3. Why was Sue going downstairs to see their neighbor, old Behrman?
Their neighbor, old Behrman, was past sixty and had a long, curly beard. He was an artist who wanted to paint a masterpiece but had never done so. He earned a little money by posing as a model for other artists. He drank a lot of vodka and talked and dreamed about painting a masterpiece. He liked the two young ladies in the upstairs apartment and watched over them to keep them safe.
Sue came and told Behrman about Johnsy’s idea that she would die when the last leaf from the ivy vine fell to the ground. Behrman became very angry and said that was a foolish idea. He said at first that he would not be Sue’s model, but soon changed his mind and agreed to model for her.
They went upstairs and found Johnsy asleep. They looked out the window and saw that it had begun to snow. Sue pulled down the window shade and pulled the curtains closed. After Sue finished her drawing, old Behrman returned to his apartment and Sue fell asleep.
The next morning Johnsy demanded that the curtains be opened and window shade be put up. There was still one leaf on the vine. At the end of the day, the last leaf was still there, and on the following morning, the last leaf was still there.

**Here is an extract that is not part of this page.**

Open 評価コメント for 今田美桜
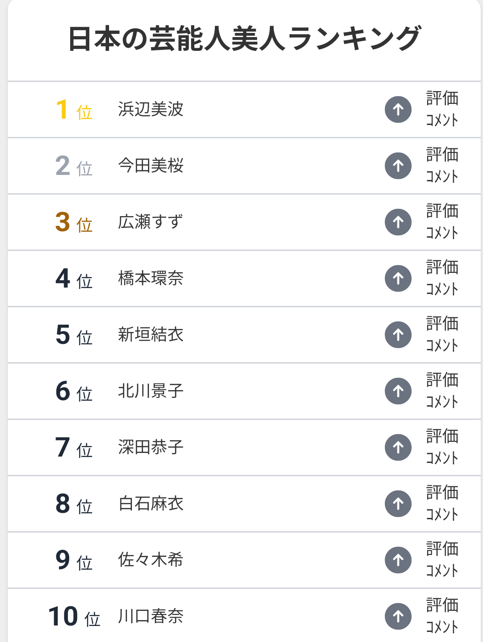 click(x=442, y=165)
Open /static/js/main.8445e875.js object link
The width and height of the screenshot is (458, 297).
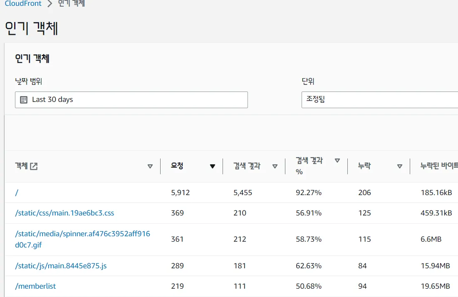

“You know, Susie, I think that last leaf is still there to show me that I was being very wicked. I should not want to die. Will you bring me some soup, now?” Johnsy requested.
After an hour had past, Johnsy said, “Someday soon I am going to paint the
!” Bay of Naples
The doctor came and was surprised to see how Johnsy was getting better. He told Sue that their neighbor, Behrman, was very sick and going to the hospital.
“Mr. Pneumonia’s got him in a tight grip and he’s not going to let go”, the doctor said.
The next day the doctor gave Sue good news about her friend, Johnsy.
“She is going to make it, thanks to your good care. You have beaten Mr. Pneumonia.”
That afternoon Sue and Johnsy got sad news about their neighbor, Behrman. He was ill for two days and then died in the hospital. He had been found on the first day lying on the floor with all of his clothes and his shoes wet and cold.
At first, no one could figure out how he had gotten so wet and cold. Then they found a lantern beside a ladder leaned against the brick wall outside. There were brushes and green and yellow paint nearby.
“Look out the window, Johnsy. Do you see why the last leaf hasn’t fallen? Behrman has painted his masterpiece! He painted it on the wall the night the last leaf fell,” exclaimed Sue.
1. Did Johnsy see a real leaf on the vine when she demanded that the curtains be opened?
2. What did the “last leaf” teach Johnsy?
3. Why did Behrman get pneumonia?
Questions for deeper thought:
1. How did Sue show her love to Johnsy?
2. How did Behrman show his love for his neighbors?
3. How do you show your love for others?